Professor Keith Hall presented a paper “Fraud, Misrepresentation and Related Ethical Issues in Obtaining Leases” at the 58th Annual Rocky Mountain Mineral Law Institute in Newport Beach, California on July 21, 2012.  The Annual Institute was attended by approximately 1000 lawyers and other mineral law professionals from around the United States, Canada, Mexico, and Australia, as well as several countries in South America and Africa.

Professor Blake Hudson presented Policy Formulation in the South, Enforcement in the North: Linking Institutional and Political Governance Strengths for More Effective Forest and Climate Policy, at the 2012 International Symposium on Society and Resource Management at the University of Alberta in June.

Also in June, Professor Blake Hudson presented Dynamic Resources, Undynamic Federalism as part of the AALS Workshop on Torts, Environment and Disaster panel that addressed “Disaster Federalism.”

The Harvard Law School Forum on Corporate Governance and Financial Regulation featured Professor Christina Sautter’s article, Promises Made to be Broken?  Standstill Agreements in Change of Control Transactions, forthcoming in the Delaware Journal of Corporate Law.   The feature can be accessed here.  The Forum provides an arena for corporate governance communications and draws over 50,000 readers each month.  The Forum has been cited in leading financial media, including the Wall Street Journal, the Financial Times, and The Economist.

** Problem to work on **
Reproduce the faculty news excerpt between "The Harvard Law" and "and The Economist.", inclusive. The data after this faculty news excerpt is separate material.

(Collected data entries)

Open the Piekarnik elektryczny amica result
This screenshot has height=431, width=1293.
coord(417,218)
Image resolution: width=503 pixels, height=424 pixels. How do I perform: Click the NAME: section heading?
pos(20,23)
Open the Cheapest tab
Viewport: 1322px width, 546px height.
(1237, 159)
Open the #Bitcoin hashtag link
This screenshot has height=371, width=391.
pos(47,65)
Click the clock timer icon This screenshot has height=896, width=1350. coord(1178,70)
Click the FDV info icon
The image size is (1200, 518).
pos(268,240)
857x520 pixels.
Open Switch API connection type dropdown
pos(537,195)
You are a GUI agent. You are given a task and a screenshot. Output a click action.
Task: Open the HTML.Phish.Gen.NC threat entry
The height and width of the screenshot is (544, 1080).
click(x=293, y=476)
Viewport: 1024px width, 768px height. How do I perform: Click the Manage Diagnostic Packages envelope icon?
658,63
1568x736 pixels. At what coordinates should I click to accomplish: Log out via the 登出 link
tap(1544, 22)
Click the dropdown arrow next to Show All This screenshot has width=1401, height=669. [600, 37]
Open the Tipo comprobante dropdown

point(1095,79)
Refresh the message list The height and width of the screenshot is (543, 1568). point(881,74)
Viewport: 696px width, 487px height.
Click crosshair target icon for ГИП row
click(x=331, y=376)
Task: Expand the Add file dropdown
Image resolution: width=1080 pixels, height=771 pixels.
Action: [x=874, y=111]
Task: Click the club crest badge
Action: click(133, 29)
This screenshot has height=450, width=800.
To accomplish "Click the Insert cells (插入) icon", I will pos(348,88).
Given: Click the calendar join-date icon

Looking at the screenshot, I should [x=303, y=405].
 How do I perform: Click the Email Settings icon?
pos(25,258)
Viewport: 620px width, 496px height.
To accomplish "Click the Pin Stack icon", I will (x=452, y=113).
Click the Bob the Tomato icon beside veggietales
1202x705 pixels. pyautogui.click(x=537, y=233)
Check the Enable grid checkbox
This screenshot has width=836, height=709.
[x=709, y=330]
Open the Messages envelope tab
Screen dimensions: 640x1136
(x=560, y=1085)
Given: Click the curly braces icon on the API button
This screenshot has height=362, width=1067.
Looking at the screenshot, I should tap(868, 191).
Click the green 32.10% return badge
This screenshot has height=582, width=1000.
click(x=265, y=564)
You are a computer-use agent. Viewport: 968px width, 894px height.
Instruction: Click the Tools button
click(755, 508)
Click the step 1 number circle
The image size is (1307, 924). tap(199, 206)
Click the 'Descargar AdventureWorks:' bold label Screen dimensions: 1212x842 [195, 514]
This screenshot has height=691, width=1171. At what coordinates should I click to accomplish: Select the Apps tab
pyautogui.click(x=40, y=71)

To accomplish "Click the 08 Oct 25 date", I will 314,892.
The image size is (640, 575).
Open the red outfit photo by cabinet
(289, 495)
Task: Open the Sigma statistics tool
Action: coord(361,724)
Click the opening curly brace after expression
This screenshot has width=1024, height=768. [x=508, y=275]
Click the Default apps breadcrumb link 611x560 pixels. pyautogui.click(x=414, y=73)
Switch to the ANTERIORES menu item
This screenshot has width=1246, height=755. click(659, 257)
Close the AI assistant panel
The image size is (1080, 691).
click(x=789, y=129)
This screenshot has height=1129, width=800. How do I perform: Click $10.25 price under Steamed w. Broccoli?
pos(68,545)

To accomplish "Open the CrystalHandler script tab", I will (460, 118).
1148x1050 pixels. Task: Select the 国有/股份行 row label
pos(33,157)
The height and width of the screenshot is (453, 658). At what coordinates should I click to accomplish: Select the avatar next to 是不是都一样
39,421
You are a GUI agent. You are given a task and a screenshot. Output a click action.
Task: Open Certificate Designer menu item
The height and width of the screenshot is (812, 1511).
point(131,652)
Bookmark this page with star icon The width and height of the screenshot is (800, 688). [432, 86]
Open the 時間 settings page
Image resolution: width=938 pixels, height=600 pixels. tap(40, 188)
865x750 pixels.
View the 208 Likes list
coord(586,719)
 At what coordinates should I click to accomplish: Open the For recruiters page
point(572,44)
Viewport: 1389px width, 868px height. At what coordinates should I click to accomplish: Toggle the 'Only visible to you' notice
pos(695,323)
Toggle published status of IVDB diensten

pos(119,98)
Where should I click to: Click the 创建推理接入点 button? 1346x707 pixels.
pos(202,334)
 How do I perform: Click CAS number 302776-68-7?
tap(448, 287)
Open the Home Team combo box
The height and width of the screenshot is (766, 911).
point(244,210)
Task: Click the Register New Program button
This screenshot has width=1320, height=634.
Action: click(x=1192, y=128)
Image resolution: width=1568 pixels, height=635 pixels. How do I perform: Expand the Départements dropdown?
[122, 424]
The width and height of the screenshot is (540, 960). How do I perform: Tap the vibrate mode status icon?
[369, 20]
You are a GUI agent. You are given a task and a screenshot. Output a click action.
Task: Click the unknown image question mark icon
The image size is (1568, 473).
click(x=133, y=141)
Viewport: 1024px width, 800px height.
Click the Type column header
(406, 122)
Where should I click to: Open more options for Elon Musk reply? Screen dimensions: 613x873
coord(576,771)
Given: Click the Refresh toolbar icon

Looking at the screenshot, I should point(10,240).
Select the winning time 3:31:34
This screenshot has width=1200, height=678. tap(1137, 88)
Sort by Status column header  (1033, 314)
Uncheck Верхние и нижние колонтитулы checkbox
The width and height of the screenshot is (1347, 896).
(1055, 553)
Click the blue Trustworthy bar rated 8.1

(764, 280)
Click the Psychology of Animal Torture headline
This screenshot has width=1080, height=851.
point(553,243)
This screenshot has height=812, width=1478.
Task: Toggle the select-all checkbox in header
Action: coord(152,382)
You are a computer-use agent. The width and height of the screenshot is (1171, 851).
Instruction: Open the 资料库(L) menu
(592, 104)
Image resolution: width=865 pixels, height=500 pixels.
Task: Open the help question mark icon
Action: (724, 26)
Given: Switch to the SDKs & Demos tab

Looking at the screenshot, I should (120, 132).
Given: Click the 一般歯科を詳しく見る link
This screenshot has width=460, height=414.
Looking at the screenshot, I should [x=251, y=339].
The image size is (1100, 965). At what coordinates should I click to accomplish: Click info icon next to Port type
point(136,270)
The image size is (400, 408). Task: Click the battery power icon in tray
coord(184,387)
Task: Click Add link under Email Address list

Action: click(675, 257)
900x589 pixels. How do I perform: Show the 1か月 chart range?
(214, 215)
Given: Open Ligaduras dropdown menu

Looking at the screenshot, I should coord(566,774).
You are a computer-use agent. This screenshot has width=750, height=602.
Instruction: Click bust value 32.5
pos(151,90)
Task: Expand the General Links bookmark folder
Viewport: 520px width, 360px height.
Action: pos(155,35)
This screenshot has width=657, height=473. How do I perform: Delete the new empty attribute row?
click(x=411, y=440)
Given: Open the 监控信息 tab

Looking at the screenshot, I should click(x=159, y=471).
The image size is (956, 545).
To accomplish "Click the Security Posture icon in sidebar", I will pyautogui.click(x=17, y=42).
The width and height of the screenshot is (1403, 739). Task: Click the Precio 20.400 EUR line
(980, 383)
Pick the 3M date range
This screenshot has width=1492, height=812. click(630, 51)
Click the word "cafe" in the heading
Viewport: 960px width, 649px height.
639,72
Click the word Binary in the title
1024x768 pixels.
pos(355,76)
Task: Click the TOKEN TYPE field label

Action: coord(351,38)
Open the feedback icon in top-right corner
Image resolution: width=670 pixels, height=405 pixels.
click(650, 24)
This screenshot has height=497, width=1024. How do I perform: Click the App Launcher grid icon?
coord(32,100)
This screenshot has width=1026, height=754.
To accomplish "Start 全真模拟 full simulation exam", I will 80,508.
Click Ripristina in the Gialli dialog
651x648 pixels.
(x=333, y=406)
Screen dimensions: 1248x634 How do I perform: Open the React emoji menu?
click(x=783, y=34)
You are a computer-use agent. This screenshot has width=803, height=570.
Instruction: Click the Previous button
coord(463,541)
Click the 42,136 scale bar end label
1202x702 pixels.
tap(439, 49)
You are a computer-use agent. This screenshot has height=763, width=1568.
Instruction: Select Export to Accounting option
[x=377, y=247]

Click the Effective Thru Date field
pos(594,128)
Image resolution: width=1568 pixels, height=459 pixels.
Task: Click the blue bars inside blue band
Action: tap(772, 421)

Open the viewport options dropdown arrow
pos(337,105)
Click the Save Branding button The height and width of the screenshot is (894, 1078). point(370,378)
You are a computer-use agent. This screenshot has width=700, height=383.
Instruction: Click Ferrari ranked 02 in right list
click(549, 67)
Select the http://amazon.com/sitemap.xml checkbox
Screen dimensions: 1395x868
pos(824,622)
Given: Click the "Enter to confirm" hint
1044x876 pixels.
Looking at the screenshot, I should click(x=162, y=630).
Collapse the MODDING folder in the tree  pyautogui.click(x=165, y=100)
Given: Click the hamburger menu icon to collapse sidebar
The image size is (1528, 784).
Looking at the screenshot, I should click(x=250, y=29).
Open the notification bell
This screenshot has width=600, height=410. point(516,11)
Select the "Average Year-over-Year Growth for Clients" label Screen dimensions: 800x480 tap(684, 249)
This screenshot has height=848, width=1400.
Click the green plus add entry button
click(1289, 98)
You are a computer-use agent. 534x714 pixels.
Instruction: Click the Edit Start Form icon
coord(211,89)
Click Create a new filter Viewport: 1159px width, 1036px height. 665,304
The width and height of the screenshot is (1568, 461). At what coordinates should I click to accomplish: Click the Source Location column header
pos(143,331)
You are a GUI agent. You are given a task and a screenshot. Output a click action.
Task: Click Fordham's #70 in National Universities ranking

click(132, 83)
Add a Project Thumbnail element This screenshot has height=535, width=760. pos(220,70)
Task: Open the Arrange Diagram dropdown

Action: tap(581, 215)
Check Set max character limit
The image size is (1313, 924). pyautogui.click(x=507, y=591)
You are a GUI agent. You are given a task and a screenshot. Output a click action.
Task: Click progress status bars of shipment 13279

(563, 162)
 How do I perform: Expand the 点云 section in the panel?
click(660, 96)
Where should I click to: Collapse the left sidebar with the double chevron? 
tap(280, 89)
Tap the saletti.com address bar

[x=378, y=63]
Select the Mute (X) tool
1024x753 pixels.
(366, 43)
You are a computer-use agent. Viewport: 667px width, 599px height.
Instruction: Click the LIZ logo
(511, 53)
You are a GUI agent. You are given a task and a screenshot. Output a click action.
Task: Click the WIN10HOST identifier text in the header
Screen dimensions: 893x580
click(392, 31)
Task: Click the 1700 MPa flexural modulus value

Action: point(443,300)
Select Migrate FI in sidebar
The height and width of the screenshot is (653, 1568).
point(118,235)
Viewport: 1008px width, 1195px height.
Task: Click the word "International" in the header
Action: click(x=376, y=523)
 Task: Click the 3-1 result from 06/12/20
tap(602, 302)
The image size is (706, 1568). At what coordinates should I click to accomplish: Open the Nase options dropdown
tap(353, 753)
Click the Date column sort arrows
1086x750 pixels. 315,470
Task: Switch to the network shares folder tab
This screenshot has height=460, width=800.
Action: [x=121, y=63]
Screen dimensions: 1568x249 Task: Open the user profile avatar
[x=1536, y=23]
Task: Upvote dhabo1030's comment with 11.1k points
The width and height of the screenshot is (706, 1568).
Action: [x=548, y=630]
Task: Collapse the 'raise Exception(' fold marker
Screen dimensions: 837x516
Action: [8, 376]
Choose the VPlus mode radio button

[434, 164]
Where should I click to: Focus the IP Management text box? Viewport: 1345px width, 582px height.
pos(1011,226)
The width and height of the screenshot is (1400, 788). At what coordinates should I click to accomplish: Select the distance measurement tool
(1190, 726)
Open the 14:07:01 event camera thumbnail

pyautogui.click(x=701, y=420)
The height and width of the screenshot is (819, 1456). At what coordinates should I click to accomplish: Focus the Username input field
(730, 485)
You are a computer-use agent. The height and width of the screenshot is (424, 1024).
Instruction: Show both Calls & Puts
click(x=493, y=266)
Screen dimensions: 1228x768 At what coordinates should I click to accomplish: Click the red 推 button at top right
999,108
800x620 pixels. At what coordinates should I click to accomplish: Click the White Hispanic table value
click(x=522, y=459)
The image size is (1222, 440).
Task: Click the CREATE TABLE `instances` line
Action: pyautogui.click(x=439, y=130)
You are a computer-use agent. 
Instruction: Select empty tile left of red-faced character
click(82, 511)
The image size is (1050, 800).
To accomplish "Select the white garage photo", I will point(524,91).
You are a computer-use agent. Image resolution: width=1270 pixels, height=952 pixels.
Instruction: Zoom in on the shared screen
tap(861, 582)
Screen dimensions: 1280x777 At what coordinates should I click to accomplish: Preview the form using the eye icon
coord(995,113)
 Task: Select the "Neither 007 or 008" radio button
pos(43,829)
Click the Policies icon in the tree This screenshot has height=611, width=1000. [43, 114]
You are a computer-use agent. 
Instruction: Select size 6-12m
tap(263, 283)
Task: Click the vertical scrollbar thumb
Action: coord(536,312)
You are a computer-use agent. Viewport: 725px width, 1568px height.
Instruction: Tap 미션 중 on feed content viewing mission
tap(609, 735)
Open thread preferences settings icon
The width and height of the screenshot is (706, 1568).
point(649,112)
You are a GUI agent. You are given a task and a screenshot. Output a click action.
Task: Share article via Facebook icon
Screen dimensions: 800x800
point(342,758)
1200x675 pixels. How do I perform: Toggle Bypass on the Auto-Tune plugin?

** Output below **
The Harvard Law School Forum on Corporate Governance and Financial Regulation featured Professor Christina Sautter’s article, Promises Made to be Broken?  Standstill Agreements in Change of Control Transactions, forthcoming in the Delaware Journal of Corporate Law.   The feature can be accessed here.  The Forum provides an arena for corporate governance communications and draws over 50,000 readers each month.  The Forum has been cited in leading financial media, including the Wall Street Journal, the Financial Times, and The Economist.